Dietro le tragiche storie di morti sul lavoro una sete di profitto che esige ritmi sempre più duri e una società che non riesce a vedere l’uomo oltre il consumo

La sicurezza sul lavoro, rimasta schiacciata dalle altre emergenze, è tornata alla ribalta nelle ultime settimane a seguito di evoluzioni (differenti tra loro ma comunque) tragiche. Sebastian Galassi e Luana D’Orazio sono morti sul lavoro solo agli inizi delle loro vite, dei loro percorsi come uomini e donne. Sono due storie di realtà tanto differenti quanto in realtà sovrapponibili nella voracità del profitto, nello spingere al limite la velocità produttiva della donna o dell’uomo motivandoli esclusivamente con la prospettiva di uno stipendio dignitoso. Anzi, soprattutto per quanto riguarda i rider, molto distanti dall’essere dignitoso.

Una frenesia che a Montemurlo avrebbe spinto l’impresa dove lavorava Luana a “velocizzare” le macchine e che sta spingendo, così come emerge dagli ultimi sviluppi processuali, la proprietà a patteggiare. Una piega che apparirebbe molto differente dai peana intrisi di “solidarietà per una compagna di lavoro” dei giorni immediatamente successivi alla morte in azienda. Solidarietà che una nota azienda di delivery nasconde sotto automatismi grotteschi in occasione della morte di Sebastian Galassi, rider fiorentino morto sulle strade di Firenze nella serata di sabato 1 ottobre.
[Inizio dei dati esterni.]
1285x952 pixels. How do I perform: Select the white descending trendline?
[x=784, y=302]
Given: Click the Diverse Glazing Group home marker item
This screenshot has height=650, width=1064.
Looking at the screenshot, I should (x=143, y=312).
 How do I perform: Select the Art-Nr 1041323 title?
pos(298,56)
Una velocità richiesta a Sebastian, e alle decine di migliaia di rider che invadono le strade d’Italia, per mantenere alte le recensioni delle consegne e sperare in qualche mancia per arrotondare una paga da circa 3 euro a consegna. Correre in scooter all’impazzata per riuscire ad arrivare a 400-500 euro al mese. Una corsa all’impazzata verso l’imbarbarimento umano dove, ben prima dei peana (anche in questo caso) di cordoglio sulla morte di un altro rider, la maggior parte delle persone esterna il proprio disappunto per aver ricevuto quanto ordinato con ritardi “inammissibili” o di aver dovuto aspettare troppo per l’ordine di una cena con 11 persone (undici persone e ordini il tutto con un corriere in bicicletta?). Un imbarbarimento che raggiunge il suo apice nella mail della compagnia di consegne che licenzia Sebastian dopo morto: “un messaggio automatico” afferma poi la stessa ditta di delivery, annaspando nei paradossi algoritmici che la tengono in vita.

Un’umanità veloce e sconfitta. Sconfitta perché nel caso di Sebastian non regge più “l’alibi” del lavoretto giovanile per avviarsi ad una carriera professionale – dei rider morti in tanti avevano più di 40 anni – e perché nel caso di Luana chi si sarebbe dovuto dimostrare “responsabile” avrebbe deliberatamente velocizzato macchinari nel nome del profitto.